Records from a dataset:
━━━━

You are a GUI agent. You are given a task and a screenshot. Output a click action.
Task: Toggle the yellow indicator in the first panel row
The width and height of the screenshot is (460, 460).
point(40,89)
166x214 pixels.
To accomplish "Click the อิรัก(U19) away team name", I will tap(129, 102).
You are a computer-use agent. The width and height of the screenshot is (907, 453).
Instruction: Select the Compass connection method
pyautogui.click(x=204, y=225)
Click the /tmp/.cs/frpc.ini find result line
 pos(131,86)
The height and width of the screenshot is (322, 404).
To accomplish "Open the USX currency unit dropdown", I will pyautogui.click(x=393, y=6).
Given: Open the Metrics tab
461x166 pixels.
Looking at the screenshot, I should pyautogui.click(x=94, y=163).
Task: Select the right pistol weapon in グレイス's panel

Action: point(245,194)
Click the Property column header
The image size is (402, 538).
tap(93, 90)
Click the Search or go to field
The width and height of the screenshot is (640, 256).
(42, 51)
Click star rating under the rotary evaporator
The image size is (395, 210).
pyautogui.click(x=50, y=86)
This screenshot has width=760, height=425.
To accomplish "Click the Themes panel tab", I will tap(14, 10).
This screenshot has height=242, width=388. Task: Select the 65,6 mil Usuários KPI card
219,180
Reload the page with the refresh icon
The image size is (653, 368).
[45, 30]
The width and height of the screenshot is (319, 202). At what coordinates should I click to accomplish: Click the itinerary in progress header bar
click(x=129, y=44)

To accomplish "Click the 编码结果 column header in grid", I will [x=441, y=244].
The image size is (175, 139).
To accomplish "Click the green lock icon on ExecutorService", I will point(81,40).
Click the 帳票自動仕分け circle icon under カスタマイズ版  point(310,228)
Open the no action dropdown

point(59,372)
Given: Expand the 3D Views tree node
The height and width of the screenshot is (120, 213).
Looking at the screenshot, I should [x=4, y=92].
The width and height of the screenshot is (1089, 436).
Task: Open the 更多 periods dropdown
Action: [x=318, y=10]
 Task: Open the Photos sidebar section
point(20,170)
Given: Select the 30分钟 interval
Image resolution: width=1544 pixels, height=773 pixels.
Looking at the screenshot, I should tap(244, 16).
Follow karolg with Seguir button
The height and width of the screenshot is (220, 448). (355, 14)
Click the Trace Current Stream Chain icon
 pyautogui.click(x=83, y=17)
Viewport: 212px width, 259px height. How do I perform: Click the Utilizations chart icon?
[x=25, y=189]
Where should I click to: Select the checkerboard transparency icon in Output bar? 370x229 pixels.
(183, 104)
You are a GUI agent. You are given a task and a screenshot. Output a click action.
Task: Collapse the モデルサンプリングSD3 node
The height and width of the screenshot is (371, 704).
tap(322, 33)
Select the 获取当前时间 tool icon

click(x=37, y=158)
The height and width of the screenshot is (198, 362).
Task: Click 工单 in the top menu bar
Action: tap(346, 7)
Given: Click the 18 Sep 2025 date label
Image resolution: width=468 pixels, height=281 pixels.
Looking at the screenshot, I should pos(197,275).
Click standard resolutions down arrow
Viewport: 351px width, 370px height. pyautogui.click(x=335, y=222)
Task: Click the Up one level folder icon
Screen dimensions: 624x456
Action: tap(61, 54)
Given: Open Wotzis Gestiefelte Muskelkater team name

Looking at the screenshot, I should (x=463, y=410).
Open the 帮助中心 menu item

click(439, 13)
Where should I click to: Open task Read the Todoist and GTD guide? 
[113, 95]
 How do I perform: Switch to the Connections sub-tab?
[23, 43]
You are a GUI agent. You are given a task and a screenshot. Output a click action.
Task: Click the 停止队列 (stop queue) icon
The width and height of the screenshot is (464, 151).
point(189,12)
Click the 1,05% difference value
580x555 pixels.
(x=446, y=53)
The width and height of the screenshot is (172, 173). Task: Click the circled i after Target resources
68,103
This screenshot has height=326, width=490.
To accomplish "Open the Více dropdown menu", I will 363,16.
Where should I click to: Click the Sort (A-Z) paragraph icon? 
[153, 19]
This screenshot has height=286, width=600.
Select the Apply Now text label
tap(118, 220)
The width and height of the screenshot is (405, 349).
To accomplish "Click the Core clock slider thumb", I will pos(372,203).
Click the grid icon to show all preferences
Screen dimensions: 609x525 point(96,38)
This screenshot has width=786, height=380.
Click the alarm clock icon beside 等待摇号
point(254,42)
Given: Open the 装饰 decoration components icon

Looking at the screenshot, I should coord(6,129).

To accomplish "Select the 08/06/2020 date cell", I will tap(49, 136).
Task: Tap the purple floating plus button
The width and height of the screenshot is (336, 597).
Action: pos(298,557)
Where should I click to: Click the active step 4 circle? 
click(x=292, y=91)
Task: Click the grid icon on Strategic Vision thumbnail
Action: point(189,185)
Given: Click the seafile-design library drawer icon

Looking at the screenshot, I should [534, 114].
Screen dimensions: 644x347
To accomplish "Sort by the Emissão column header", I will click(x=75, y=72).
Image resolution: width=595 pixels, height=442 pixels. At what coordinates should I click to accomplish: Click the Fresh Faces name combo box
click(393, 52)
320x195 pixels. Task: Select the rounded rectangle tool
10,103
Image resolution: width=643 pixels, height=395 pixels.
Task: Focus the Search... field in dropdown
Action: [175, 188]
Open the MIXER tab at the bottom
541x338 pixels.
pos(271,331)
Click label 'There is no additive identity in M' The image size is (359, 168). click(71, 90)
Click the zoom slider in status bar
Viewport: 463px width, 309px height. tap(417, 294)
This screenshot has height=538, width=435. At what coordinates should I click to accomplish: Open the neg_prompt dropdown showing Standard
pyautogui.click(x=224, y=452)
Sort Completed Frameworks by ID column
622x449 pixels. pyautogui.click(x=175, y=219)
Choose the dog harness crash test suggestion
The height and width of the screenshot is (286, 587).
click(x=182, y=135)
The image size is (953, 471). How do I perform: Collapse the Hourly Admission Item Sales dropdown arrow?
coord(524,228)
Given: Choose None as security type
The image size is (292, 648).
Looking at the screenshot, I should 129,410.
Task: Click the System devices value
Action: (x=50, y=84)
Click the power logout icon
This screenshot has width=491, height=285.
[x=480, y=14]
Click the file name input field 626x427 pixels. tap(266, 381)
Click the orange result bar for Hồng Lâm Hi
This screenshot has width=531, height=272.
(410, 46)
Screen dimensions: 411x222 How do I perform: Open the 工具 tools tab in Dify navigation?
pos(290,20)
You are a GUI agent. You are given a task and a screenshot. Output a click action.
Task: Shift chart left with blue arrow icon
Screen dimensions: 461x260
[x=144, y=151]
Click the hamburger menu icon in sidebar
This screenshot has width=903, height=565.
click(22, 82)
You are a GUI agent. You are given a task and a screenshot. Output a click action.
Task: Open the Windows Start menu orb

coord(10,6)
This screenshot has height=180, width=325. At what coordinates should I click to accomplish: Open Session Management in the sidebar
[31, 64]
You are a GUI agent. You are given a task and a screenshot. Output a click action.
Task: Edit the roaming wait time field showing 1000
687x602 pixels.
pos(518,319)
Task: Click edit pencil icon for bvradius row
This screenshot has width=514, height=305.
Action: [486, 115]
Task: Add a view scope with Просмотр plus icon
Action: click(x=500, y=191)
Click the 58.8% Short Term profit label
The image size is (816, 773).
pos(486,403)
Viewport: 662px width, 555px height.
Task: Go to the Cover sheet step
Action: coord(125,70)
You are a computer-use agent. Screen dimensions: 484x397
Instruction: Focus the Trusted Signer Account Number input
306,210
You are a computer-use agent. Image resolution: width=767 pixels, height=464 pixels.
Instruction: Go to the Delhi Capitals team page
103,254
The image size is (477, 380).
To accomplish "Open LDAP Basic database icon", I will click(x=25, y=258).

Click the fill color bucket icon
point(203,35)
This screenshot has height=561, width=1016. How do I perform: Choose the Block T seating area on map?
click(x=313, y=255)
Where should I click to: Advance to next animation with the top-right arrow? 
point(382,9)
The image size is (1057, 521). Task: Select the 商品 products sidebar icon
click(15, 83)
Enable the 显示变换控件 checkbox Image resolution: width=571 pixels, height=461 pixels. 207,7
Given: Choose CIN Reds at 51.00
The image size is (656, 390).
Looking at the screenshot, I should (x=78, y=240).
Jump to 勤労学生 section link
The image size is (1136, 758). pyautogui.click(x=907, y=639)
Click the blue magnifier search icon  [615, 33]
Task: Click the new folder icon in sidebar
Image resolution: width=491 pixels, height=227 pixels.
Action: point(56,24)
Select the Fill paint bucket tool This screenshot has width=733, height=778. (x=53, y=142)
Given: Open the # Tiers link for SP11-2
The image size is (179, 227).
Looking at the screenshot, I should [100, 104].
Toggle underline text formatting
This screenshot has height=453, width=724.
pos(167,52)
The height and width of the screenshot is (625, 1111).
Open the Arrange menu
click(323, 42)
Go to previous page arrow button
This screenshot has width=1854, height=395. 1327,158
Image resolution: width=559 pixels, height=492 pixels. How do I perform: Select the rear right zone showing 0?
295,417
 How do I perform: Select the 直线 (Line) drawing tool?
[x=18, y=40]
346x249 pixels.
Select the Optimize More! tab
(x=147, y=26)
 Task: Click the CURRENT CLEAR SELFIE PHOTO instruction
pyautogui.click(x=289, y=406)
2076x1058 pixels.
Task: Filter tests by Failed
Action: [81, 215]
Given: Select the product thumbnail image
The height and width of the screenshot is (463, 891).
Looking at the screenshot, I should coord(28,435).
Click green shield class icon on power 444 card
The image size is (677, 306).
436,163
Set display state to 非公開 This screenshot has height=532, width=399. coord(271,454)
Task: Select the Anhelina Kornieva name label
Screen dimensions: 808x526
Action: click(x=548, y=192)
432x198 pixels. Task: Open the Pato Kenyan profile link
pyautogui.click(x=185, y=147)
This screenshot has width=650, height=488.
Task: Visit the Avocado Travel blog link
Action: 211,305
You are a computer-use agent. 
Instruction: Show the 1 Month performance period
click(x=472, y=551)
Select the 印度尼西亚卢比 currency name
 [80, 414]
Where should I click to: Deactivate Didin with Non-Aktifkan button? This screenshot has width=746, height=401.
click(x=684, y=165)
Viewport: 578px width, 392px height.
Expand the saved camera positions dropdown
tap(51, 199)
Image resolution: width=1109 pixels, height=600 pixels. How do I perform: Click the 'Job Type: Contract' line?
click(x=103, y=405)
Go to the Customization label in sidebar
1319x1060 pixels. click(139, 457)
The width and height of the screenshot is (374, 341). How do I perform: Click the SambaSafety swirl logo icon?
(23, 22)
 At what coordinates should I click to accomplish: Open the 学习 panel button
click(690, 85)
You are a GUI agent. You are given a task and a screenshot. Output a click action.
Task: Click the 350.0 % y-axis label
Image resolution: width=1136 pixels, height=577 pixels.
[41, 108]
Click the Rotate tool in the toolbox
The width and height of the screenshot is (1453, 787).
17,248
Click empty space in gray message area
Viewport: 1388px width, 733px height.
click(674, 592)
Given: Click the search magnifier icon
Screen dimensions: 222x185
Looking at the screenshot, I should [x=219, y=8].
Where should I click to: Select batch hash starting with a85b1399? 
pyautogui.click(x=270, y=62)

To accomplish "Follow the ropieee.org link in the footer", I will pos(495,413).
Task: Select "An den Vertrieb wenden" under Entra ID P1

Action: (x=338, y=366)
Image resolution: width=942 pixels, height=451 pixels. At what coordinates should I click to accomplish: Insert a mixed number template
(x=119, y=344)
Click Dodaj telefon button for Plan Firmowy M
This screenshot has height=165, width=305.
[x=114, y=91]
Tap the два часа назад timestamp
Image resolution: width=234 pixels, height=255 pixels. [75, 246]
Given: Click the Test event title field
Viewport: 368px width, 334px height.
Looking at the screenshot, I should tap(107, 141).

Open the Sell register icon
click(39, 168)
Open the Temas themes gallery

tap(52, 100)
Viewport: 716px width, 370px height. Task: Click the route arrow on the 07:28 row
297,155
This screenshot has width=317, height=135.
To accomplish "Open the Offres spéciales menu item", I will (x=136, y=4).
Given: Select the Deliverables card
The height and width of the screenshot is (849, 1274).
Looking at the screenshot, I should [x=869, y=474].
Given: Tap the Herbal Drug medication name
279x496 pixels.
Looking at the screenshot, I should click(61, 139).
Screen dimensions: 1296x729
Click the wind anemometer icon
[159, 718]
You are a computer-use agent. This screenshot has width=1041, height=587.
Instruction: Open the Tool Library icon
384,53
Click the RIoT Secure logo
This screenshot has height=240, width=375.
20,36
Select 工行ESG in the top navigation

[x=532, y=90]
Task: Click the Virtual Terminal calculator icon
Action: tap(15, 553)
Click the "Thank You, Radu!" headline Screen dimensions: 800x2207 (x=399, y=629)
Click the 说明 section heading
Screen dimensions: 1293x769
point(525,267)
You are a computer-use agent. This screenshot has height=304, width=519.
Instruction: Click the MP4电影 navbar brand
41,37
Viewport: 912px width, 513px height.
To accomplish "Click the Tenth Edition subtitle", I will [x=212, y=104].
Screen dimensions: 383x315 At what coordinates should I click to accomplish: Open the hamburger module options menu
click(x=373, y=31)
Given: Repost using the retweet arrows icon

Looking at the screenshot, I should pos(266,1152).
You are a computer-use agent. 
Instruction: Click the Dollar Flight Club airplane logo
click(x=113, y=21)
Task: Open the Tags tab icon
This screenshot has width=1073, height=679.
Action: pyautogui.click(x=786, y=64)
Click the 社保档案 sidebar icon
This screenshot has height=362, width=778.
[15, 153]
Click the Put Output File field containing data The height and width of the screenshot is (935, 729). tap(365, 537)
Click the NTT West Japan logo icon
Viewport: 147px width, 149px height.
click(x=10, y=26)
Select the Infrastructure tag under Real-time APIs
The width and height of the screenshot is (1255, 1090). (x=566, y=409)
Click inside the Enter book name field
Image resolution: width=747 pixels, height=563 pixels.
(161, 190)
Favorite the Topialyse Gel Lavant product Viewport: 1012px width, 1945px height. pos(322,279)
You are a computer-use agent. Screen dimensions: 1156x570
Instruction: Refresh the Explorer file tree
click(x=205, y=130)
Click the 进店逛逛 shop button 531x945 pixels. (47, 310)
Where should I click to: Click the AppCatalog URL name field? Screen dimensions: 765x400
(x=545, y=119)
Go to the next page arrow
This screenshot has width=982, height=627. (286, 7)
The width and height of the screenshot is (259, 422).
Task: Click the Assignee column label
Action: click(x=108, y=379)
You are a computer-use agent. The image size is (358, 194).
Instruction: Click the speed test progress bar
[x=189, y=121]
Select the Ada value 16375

━━━━

### Goal of the exercise
The response must consist solely of the lines from the top of the records through the line holding "Given: Open the Metrics tab", copied word for word.

### Written answer
You are a GUI agent. You are given a task and a screenshot. Output a click action.
Task: Toggle the yellow indicator in the first panel row
The width and height of the screenshot is (460, 460).
point(40,89)
166x214 pixels.
To accomplish "Click the อิรัก(U19) away team name", I will tap(129, 102).
You are a computer-use agent. The width and height of the screenshot is (907, 453).
Instruction: Select the Compass connection method
pyautogui.click(x=204, y=225)
Click the /tmp/.cs/frpc.ini find result line
 pos(131,86)
The height and width of the screenshot is (322, 404).
To accomplish "Open the USX currency unit dropdown", I will pyautogui.click(x=393, y=6).
Given: Open the Metrics tab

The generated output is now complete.